Hi-NRG (pronounced "high energy") is a genre of uptempo disco or electronic dance music (EDM) that originated in the United States during the late 1970s and early 1980s.

As a music genre, typified by fast tempo, staccato hi-hat rhythms (and the four-on-the-floor pattern), reverberated "intense" vocals and "pulsating" octave basslines, it was particularly influential on the disco scene. Its earliest association was with Italo disco.

Characteristics 
Whether hi-NRG is more rock-oriented than standard disco music is a matter of opinion. Hi-NRG can be heavily synthesized but it is not a prerequisite, and whether it is devoid of "funkiness" is, again, in the ear of the beholder.  Certainly, many artists perform their vocals in R&B and soul styles on hi-NRG tracks.
 The genre's tempo ranges between 120 and 140 beats per minute although typically it is around 127. The tempos cited here do not represent the full range of beats (BPM) of hi-NRG tracks; rather the tempos are retrieved from one source which is not an expert musical reference, but a sociological study of dance culture. Lyrics tend to be overtly camp, kitschy, tongue-in-cheek, sexually suggestive with double entendres but also occasionally sentimental or maudlin. 

The sound of high energy dance tracks, particularly electronic dance or disco, is immediately identifiable by its iconic basslines, pioneered by producer Giorgio Moroder, often programmed in repeating bass sequences, particularly 16th notes, which is characteristic of the hi-NRG electronic dance sound as in "I Feel Love" performed by Donna Summer and produced by Moroder.
The rhythm is characterized by an energetic, staccato, sequenced synthesizer sound of octave basslines or/and where the bass often takes the place of the hi-hat, alternating a more resonant note with a dampened note to signify the tempo of the record. There is also often heavy use of the clap sound found on drum machines.

One form of hi-NRG, as performed by Megatone Records artists and Ian Levine, is any uptempo disco and dance music, whether containing octave basslines or not, that often features covers of "classic" Motown hits (Boys Town Gang) and torch songs, and is often "theatrical" in performance, featuring female (and male) musicians with facetious diva personas and male musicians sometimes in "drag" (Sylvester, Divine), cabarets/musical theater (Vicki Sue Robinson, Sharon Redd). This style, that Stock Aitken Waterman were influenced by,<ref>Brewster, Bill & Broughton, Frank (April 12, 2011). The Record Players: DJ Revolutionaries. Page 81. Grove/Atlantic, Inc. Retrieved June 30, 2018.</ref> had a large cult following among LGBT club-goers in the 1980s, especially San Franciscan black and white gay men.

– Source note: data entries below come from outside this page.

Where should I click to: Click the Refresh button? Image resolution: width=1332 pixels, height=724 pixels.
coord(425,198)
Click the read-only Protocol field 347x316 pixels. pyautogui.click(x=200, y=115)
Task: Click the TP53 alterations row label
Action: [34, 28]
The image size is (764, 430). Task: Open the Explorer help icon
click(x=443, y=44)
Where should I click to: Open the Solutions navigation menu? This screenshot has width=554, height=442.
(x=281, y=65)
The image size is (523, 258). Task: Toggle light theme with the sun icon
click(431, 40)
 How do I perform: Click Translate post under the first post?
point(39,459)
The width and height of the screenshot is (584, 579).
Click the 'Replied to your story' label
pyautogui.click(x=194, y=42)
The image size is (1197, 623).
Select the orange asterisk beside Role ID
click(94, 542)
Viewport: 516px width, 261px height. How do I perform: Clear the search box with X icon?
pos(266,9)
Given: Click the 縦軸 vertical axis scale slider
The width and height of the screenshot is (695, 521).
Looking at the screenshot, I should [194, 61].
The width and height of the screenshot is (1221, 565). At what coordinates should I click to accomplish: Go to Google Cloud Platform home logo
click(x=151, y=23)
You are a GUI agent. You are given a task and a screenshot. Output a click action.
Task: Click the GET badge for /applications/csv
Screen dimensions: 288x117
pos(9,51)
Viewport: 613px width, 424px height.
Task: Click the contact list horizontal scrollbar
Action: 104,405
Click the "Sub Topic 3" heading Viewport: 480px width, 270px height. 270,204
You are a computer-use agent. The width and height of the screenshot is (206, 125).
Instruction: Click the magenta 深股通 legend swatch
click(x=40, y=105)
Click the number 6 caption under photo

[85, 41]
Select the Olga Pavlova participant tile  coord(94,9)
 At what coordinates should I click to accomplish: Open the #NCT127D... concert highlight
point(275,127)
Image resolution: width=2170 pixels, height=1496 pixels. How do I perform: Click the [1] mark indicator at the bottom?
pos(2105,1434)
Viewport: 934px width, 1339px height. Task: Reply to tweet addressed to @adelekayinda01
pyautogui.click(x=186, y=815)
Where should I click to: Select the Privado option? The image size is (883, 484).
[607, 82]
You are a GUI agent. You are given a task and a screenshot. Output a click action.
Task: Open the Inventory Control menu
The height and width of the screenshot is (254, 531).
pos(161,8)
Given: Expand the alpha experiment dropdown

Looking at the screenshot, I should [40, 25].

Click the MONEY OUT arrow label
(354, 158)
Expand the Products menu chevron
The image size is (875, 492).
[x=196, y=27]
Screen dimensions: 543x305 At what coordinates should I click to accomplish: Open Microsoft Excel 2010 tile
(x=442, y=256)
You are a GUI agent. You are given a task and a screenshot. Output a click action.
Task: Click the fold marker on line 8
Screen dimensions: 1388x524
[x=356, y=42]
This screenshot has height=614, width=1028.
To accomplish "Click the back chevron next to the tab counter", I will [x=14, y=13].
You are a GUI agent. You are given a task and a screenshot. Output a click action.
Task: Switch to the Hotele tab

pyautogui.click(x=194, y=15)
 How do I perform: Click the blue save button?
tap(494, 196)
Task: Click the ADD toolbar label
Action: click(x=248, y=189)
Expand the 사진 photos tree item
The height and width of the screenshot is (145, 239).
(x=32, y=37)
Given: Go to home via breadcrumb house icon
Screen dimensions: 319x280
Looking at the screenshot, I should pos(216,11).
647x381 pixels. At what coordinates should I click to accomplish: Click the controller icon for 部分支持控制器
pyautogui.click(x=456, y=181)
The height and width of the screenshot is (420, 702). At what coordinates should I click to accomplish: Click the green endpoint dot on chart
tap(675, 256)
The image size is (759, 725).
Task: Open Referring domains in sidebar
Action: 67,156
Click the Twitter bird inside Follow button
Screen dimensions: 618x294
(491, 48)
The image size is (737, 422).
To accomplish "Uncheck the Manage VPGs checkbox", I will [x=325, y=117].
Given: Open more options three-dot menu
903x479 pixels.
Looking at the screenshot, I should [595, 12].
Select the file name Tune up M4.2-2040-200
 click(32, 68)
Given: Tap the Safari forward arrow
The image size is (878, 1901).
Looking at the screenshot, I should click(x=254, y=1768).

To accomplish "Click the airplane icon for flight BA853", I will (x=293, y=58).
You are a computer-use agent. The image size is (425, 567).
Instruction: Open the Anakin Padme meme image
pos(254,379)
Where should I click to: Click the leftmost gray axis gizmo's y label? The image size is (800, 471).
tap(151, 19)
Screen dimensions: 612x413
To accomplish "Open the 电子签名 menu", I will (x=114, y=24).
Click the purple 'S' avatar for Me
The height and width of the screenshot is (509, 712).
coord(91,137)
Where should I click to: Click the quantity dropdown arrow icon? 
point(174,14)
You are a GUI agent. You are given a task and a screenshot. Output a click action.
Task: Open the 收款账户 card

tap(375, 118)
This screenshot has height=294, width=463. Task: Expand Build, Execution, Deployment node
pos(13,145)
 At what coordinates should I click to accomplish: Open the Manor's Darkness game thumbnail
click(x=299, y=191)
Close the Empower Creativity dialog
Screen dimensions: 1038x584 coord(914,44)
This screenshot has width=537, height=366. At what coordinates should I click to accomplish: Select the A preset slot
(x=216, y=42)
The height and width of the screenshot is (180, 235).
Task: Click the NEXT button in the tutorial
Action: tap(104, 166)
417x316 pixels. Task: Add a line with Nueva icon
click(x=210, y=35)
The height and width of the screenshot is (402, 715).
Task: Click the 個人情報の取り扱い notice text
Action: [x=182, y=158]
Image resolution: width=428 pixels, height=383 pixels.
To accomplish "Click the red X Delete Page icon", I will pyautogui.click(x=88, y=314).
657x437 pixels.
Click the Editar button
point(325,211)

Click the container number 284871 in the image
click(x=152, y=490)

A second form, a precursor of Italian/Japanese "Eurobeat", with influences of techno and early Chicago house, primarily focuses on its characteristic sequenced "octave-jumping basslines" above anything else and in this form hi-NRG managed to surge into the mainstream with Stacey Q, Kim Wilde, and Laura Branigan. The octave basslines are also found in electroclash and in both cases may be traced to synthpop and even further back to Giorgio Moroder ("I Feel Love").

 Terminology 
Donna Summer was interviewed about her single "I Feel Love", which was a mostly electronic, relatively high-tempo Euro disco song without a strong funk component. In the interview, she said "this song became a hit because it has a high-energy vibe". Following that interview, the description "high-energy" was increasingly applied to high-tempo disco music, especially songs dominated by electronic timbres. The tempo threshold for high-energy disco was around 130 to 140 BPM. In the 1980s, the term "high-energy" was stylized as "hi-NRG". Eurobeat, dance-pop and freestyle artists such as Shannon, Stock Aitken & Waterman, Taylor Dayne, Freeez and Michael Sembello were also labeled as "hi-NRG" when sold in the United States.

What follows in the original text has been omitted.